Start of ENTRIES SHOWN

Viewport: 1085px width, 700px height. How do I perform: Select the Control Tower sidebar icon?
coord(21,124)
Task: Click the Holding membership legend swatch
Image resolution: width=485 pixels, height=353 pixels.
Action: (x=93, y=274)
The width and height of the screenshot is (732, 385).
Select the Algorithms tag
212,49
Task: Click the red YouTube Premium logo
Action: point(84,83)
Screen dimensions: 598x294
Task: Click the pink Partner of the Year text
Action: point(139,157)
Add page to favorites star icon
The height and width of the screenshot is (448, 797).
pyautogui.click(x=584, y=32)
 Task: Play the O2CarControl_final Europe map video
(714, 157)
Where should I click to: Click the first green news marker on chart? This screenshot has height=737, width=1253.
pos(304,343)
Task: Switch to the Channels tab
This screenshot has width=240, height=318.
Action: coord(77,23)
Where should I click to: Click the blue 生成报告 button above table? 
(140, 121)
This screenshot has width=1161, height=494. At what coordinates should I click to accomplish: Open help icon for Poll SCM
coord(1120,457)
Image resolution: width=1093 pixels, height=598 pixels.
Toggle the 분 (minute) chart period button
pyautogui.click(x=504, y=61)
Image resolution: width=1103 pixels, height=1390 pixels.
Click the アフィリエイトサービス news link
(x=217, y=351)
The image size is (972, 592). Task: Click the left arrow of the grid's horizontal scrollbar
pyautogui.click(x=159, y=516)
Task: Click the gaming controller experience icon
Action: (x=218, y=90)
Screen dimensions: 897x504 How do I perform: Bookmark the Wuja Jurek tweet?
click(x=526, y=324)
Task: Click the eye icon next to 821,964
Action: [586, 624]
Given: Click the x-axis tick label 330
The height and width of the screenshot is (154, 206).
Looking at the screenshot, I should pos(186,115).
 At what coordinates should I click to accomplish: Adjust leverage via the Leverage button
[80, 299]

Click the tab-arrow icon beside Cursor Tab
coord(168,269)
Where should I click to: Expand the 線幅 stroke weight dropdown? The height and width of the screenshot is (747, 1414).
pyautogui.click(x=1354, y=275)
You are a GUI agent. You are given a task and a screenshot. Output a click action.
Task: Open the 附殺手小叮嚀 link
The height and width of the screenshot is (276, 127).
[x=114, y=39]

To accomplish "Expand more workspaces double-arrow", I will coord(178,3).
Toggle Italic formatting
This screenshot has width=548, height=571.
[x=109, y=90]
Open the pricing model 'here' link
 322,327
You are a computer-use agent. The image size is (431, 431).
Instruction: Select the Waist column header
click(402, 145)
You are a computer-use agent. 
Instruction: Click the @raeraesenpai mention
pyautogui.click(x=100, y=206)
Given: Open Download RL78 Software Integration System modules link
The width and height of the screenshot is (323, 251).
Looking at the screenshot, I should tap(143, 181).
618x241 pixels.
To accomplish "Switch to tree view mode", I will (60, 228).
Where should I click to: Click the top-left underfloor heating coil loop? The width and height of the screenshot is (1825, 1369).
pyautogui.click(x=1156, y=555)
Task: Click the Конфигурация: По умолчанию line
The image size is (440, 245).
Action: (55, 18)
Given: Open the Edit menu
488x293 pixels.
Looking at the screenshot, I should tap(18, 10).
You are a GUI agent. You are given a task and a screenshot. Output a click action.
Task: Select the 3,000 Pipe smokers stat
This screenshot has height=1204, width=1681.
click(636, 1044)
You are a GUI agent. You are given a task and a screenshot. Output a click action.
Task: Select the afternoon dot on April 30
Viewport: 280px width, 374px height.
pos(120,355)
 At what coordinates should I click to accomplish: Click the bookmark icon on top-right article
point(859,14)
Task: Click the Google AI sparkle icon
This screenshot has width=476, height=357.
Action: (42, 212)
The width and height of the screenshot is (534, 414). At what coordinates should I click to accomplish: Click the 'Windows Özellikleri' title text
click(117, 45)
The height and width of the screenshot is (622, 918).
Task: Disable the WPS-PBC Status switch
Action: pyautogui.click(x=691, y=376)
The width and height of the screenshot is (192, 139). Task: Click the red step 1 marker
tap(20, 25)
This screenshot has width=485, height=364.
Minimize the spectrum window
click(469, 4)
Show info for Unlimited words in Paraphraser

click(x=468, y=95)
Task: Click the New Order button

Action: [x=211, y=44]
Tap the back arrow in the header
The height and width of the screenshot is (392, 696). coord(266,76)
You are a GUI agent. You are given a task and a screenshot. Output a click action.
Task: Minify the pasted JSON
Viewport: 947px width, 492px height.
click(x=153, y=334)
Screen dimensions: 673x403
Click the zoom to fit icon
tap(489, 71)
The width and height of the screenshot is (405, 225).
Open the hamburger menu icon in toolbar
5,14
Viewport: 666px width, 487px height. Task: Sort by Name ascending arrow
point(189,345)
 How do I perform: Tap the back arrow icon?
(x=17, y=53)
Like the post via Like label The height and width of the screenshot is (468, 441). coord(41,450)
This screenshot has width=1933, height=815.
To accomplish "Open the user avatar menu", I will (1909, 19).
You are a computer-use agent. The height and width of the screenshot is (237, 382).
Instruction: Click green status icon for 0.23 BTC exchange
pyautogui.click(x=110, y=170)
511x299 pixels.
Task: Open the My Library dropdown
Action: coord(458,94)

End of ENTRIES SHOWN

* _EXERCISE BRIEF_: Type out the whole listing above again, exactly as it stands.

* _RESPONSE_:
Viewport: 1085px width, 700px height. How do I perform: Select the Control Tower sidebar icon?
coord(21,124)
Task: Click the Holding membership legend swatch
Image resolution: width=485 pixels, height=353 pixels.
Action: (x=93, y=274)
The width and height of the screenshot is (732, 385).
Select the Algorithms tag
212,49
Task: Click the red YouTube Premium logo
Action: point(84,83)
Screen dimensions: 598x294
Task: Click the pink Partner of the Year text
Action: point(139,157)
Add page to favorites star icon
The height and width of the screenshot is (448, 797).
pyautogui.click(x=584, y=32)
 Task: Play the O2CarControl_final Europe map video
(714, 157)
Where should I click to: Click the first green news marker on chart? This screenshot has height=737, width=1253.
pos(304,343)
Task: Switch to the Channels tab
This screenshot has width=240, height=318.
Action: coord(77,23)
Where should I click to: Click the blue 生成报告 button above table? 
(140, 121)
This screenshot has width=1161, height=494. At what coordinates should I click to accomplish: Open help icon for Poll SCM
coord(1120,457)
Image resolution: width=1093 pixels, height=598 pixels.
Toggle the 분 (minute) chart period button
pyautogui.click(x=504, y=61)
Image resolution: width=1103 pixels, height=1390 pixels.
Click the アフィリエイトサービス news link
(x=217, y=351)
The image size is (972, 592). Task: Click the left arrow of the grid's horizontal scrollbar
pyautogui.click(x=159, y=516)
Task: Click the gaming controller experience icon
Action: (x=218, y=90)
Screen dimensions: 897x504 How do I perform: Bookmark the Wuja Jurek tweet?
click(x=526, y=324)
Task: Click the eye icon next to 821,964
Action: [586, 624]
Given: Click the x-axis tick label 330
The height and width of the screenshot is (154, 206).
Looking at the screenshot, I should pos(186,115).
 At what coordinates should I click to accomplish: Adjust leverage via the Leverage button
[80, 299]

Click the tab-arrow icon beside Cursor Tab
coord(168,269)
Where should I click to: Expand the 線幅 stroke weight dropdown? The height and width of the screenshot is (747, 1414).
pyautogui.click(x=1354, y=275)
You are a GUI agent. You are given a task and a screenshot. Output a click action.
Task: Open the 附殺手小叮嚀 link
The height and width of the screenshot is (276, 127).
[x=114, y=39]

To accomplish "Expand more workspaces double-arrow", I will coord(178,3).
Toggle Italic formatting
This screenshot has width=548, height=571.
[x=109, y=90]
Open the pricing model 'here' link
 322,327
You are a computer-use agent. The image size is (431, 431).
Instruction: Select the Waist column header
click(402, 145)
You are a computer-use agent. 
Instruction: Click the @raeraesenpai mention
pyautogui.click(x=100, y=206)
Given: Open Download RL78 Software Integration System modules link
The width and height of the screenshot is (323, 251).
Looking at the screenshot, I should tap(143, 181).
618x241 pixels.
To accomplish "Switch to tree view mode", I will (60, 228).
Where should I click to: Click the top-left underfloor heating coil loop? The width and height of the screenshot is (1825, 1369).
pyautogui.click(x=1156, y=555)
Task: Click the Конфигурация: По умолчанию line
The image size is (440, 245).
Action: (55, 18)
Given: Open the Edit menu
488x293 pixels.
Looking at the screenshot, I should tap(18, 10).
You are a GUI agent. You are given a task and a screenshot. Output a click action.
Task: Select the 3,000 Pipe smokers stat
This screenshot has height=1204, width=1681.
click(636, 1044)
You are a GUI agent. You are given a task and a screenshot. Output a click action.
Task: Select the afternoon dot on April 30
Viewport: 280px width, 374px height.
pos(120,355)
 At what coordinates should I click to accomplish: Click the bookmark icon on top-right article
point(859,14)
Task: Click the Google AI sparkle icon
This screenshot has width=476, height=357.
Action: (42, 212)
The width and height of the screenshot is (534, 414). At what coordinates should I click to accomplish: Click the 'Windows Özellikleri' title text
click(117, 45)
The height and width of the screenshot is (622, 918).
Task: Disable the WPS-PBC Status switch
Action: pyautogui.click(x=691, y=376)
The width and height of the screenshot is (192, 139). Task: Click the red step 1 marker
tap(20, 25)
This screenshot has width=485, height=364.
Minimize the spectrum window
click(469, 4)
Show info for Unlimited words in Paraphraser

click(x=468, y=95)
Task: Click the New Order button

Action: [x=211, y=44]
Tap the back arrow in the header
The height and width of the screenshot is (392, 696). coord(266,76)
You are a GUI agent. You are given a task and a screenshot. Output a click action.
Task: Minify the pasted JSON
Viewport: 947px width, 492px height.
click(x=153, y=334)
Screen dimensions: 673x403
Click the zoom to fit icon
tap(489, 71)
The width and height of the screenshot is (405, 225).
Open the hamburger menu icon in toolbar
5,14
Viewport: 666px width, 487px height. Task: Sort by Name ascending arrow
point(189,345)
 How do I perform: Tap the back arrow icon?
(x=17, y=53)
Like the post via Like label The height and width of the screenshot is (468, 441). coord(41,450)
This screenshot has width=1933, height=815.
To accomplish "Open the user avatar menu", I will (1909, 19).
You are a computer-use agent. The height and width of the screenshot is (237, 382).
Instruction: Click green status icon for 0.23 BTC exchange
pyautogui.click(x=110, y=170)
511x299 pixels.
Task: Open the My Library dropdown
Action: coord(458,94)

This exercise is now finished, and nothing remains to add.